KGB Software Almost Triggered War In 1983 (arstechnica.com)
An anonymous reader writes: Who here remembers WarGames? As it turns out, the film was a lot closer to reality than we knew. Newly-released documents show that the Soviet Union's KGB developed software to predict sneak attacks from the U.S. and other nations in the early 1980s. During a NATO wargame in November, 1983, that software met all conditions necessary to forecast the beginning of a nuclear war. "Many of these procedures and tactics were things the Soviets had never seen, and the whole exercise came after a series of feints by U.S. and NATO forces to size up Soviet defenses and the downing of Korean Air Lines Flight 007 on September 1, 1983. So as Soviet leaders monitored the exercise and considered the current climate, they put one and one together. Able Archer, according to Soviet leadership at least, must have been a cover for a genuine surprise attack planned by the U.S., then led by a president possibly insane enough to do it." Fortunately, when the military exercise ended, so did Soviet fears that an attack was imminent.
The man who saved the world in 1983.
SJW's don't eliminate discrimination. They just expropriate it for themselves.
And a few years later, Lt. Col. Oliver North would propose how the president could declare martial law in the U.S. if THE PEOPLE opposed the administration's policies. For a news junkie, it was fun era to live in.
The Soviets were scared shitless of Reagan. Ronnie loved to fuck with them and he came off as a little crazy to them. I remember "the bombers leave in 5 minutes" thing back in 83. https://en.wikipedia.org/wiki/...
The Soviets went on full alert, they were not amused. The amazing thing is that all that pressure had the effect of bringing about peace in the end. At least until the rise of Putin.
I was at an event where someone asked Gorbachev about the major economic changes in the early 1990s as the Soviet states re-organized into various coalitions after the USSR dissolved. In his reply, Gorbachev's main point was that it took longer for private industry to ramp up than had been hoped. I don't remember the exact words from the meat of his response; it was an "unimportant" preface clause that caught my attention. He replied:
"After Reagan defeated us Perestroika wasn't moving as quickly as we had anticipated and ..."
"After Reagan defeated us", that's how Gorbachev thinks of the fall of the Soviet Union. I'm no expert on US-Soviet relations in the 1980s, but Gorbachev certainly is. He knows the private discussions of the Politburo that historians can only guess about. And his four-word summary of the Soviet Union's fall is "after Reagan defeated us". Very interesting, I thought.
General Beringer: Dr. Falken, you picked a hell of a day for a visit!
Stephen Falken: Uh-huh... General, what you see on these screens up here is a fantasy; a computer-enhanced hallucination. Those blips are not real missiles, they're phantoms.
McKittrick: Jack, there's nothing to indicate a simulation at all.
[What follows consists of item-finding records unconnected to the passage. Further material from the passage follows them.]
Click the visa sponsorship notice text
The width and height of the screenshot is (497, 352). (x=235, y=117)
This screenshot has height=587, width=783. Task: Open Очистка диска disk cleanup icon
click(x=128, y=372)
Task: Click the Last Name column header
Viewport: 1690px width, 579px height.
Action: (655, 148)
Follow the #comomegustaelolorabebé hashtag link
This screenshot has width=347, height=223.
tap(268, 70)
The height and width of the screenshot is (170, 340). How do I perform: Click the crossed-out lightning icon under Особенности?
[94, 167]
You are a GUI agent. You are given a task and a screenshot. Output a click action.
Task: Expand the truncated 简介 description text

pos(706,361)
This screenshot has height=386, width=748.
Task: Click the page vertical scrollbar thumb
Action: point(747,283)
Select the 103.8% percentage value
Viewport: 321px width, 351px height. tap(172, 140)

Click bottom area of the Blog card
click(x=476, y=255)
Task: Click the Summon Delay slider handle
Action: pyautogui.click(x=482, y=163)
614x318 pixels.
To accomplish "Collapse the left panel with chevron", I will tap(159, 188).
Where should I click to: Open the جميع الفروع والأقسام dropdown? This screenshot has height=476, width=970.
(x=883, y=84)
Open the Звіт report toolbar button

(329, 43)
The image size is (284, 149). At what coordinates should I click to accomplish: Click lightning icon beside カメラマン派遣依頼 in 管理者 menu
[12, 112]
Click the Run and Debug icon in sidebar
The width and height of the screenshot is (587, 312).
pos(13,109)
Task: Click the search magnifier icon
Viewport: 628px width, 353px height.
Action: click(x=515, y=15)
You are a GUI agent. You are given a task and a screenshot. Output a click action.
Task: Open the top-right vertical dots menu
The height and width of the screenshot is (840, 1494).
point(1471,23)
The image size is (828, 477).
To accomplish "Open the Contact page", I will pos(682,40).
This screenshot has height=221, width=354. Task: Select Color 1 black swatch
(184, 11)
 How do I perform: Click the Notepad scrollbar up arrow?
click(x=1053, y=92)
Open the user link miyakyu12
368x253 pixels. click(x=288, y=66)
Everything is working perfectly!
Stephen Falken: But does it make any sense?
General Beringer: Does what make any sense?
Stephen Falken: That!
General Beringer: Look, I don't have time for a conversation right now.
Stephen Falken: General, are you prepared to destroy the enemy?
General Beringer: You betcha!
Stephen Falken: Do you think they know that?
General Beringer: I believe we've made that clear enough.
Stephen Falken: Then don't! Tell the President to ride out the attack.
Colonel Joe Conley: Sir, they need a decision.
Stephen Falken: General, do you really believe that the enemy would attack without provocation, using so many missiles, bombers, and subs so that we would have no choice but to totally annihilate them?
Female Airman First Class: One minute and thirty seconds to impact.
Stephen Falken: General, you are listening to a machine! Do the world a favor and don't act like one.